Così suo cugino David deciderà di organizzare un viaggio in Polonia, coi soldi ereditati da Dory, per ripercorrere i momenti più bui e i più belli vissuti dalla loro nonna nella sua terra natia. L’obiettivo sarà quello di concludere il viaggio andando a visitare la casa nella quale un tempo Dory è cresciuta, non soltanto per renderle omaggio, ma anche nella speranza di ricucire quel legame ormai logoro e slabbrato, come un vecchio maglione infeltrito.
Devo ammettere che mentre me ne stavo seduta al cinema a guardare “A Real Pain”, il secondo lungometraggio scritto, diretto e interpretato da Jesse Eisenberg, ho provato dei sentimenti misti di empatia e fastidio. Esattamente come il coprotagonista David, interpretato da Eisenberg, che nutre allo stesso tempo un affetto e una fascinazione smisurati e un odio insopportabile nei confronti del cugino Benji, interpretato da Kieran Culkin. Alcuni aspetti dell’esistenza e del carattere di Benji mi hanno commossa e ferita, come se in qualche maniera parlassero a una parte di me con la quale faccio spesso a pugni sin da quando ero bambina.
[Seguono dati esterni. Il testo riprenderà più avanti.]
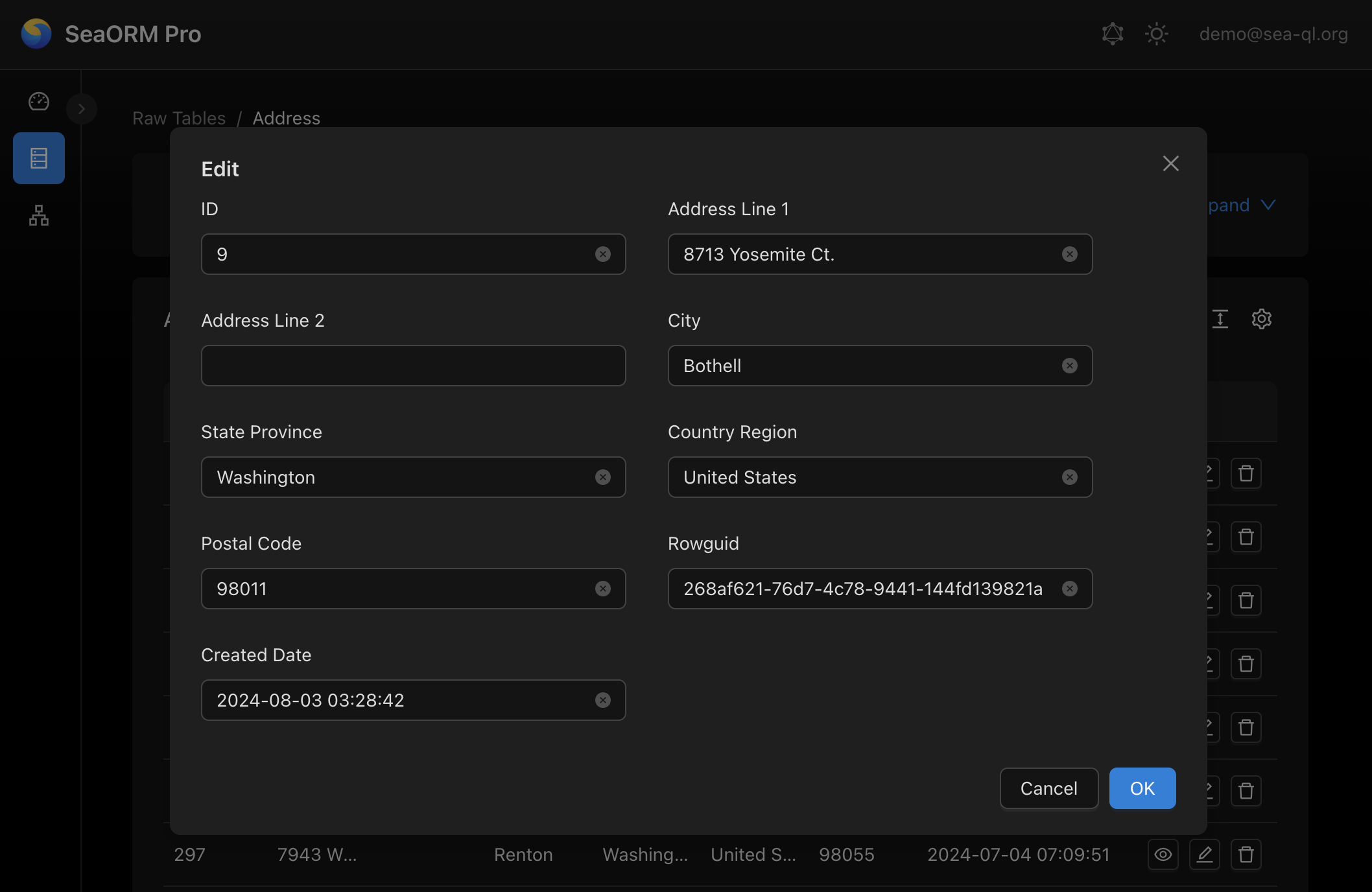This screenshot has width=1372, height=892.
Task: Clear the State Province field value
Action: [603, 477]
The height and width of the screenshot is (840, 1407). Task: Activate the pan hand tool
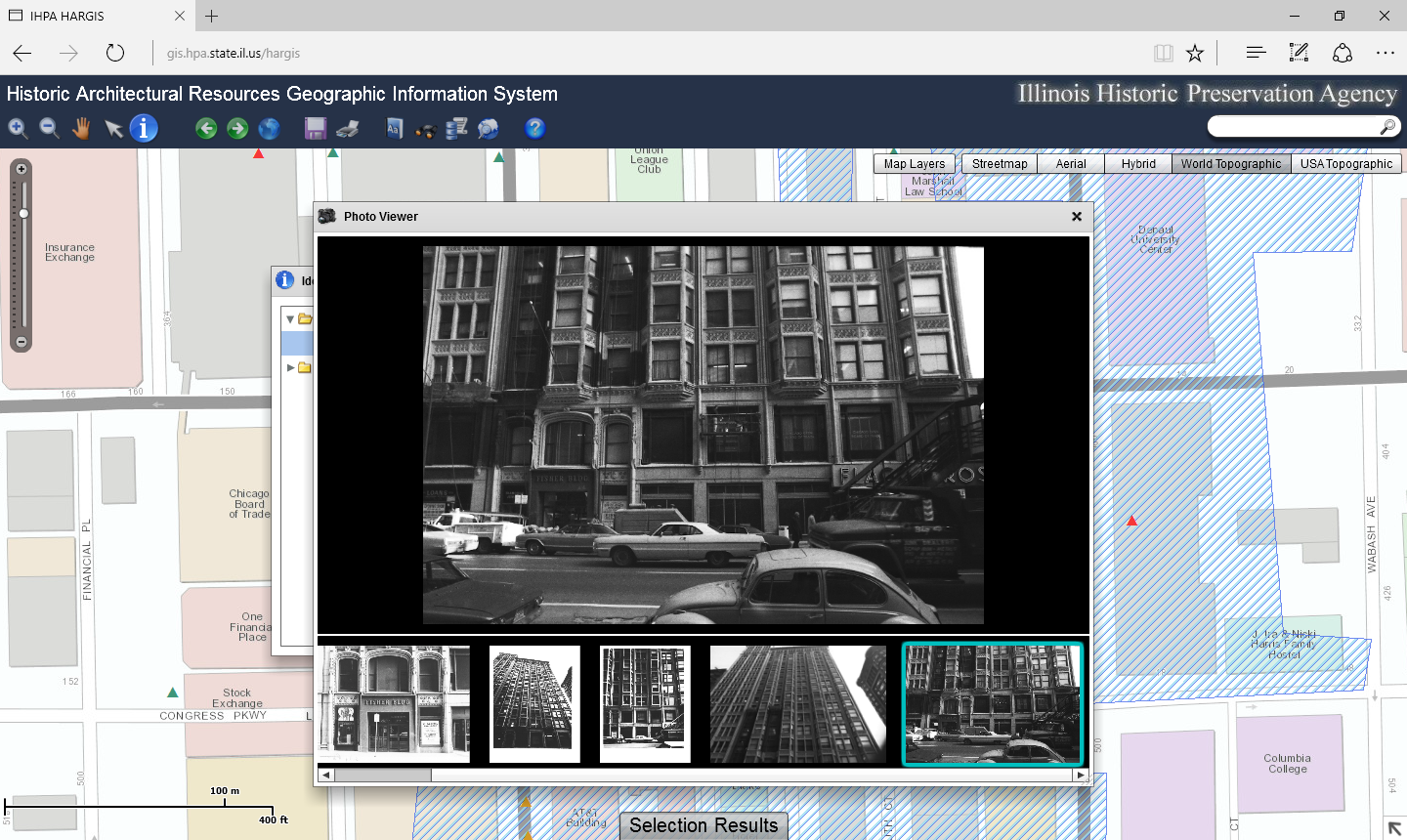(x=81, y=128)
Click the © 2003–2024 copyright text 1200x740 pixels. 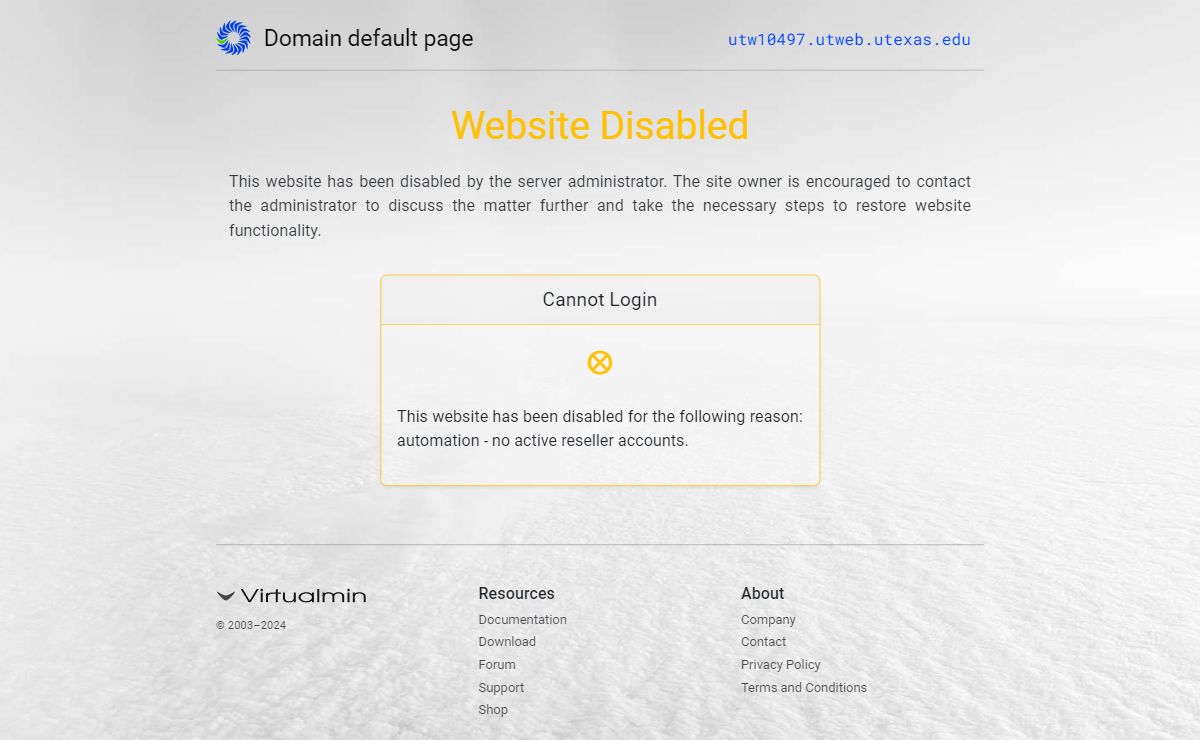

E credo che il punto di forza del film sia proprio questo: mostrare alla perfezione non soltanto i lati migliori e peggiori di quelle persone che in qualche maniera catturano sempre l’attenzione di tutti, ma che nascondono a porte chiuse un abnorme dolore e un’incapacità di vivere in modo sano, ma anche l’irritante e sofferto rapporto di amore e odio vissuto da chi gli sta affianco, in eterno conflitto tra il desiderio di somigliargli e l’invidia di non essere in grado di suscitare la medesima fascinazione sugli altri.
Ma non è tutto oro ciò che luccica: buona parte delle battute le ho trovate stupide, alla maniera classica del genere cinematografico demenziale americano. Un altro aspetto che mi sento di sottolineare è il fatto che negli ultimi due anni, soprattutto negli Stati Uniti, sono state prodotte fin troppe pellicole che parlano degli ebrei e delle persecuzioni subite durante l’olocausto, come se ci fosse un tentativo di ripulire la coscienza collettiva, al fine di cancellare gli orrori commessi tutt’oggi dallo Stato di Israele ai danni dei palestinesi. Niente potrà mai rendere sopportabile il ricordo della brutalità perpetrate dei nazisti, ma non possiamo nemmeno continuare a sfruttare le vittime dell’odio antisemita per fingere che ciò che avviene sul territorio palestinese non sia egualmente raccapricciante e ingiusto. So bene che il regista Jesse Eisenberg progettava da molti anni di girare “A Real Pain”, già da prima del 2013, dopo un viaggio in Polonia, ma guarda caso il film è stato prodotto e distribuito nelle sale giusto adesso.
A parte questo, non l’ho trovato né un capolavoro né così profondo e di spessore come in molti lo hanno voluto (secondo me forzatamente) far passare. C’era una base interessante e solida dalla quale partire per sviluppare un dramma assai più incisivo. Peccato, buono a metà. Tre stelle su cinque.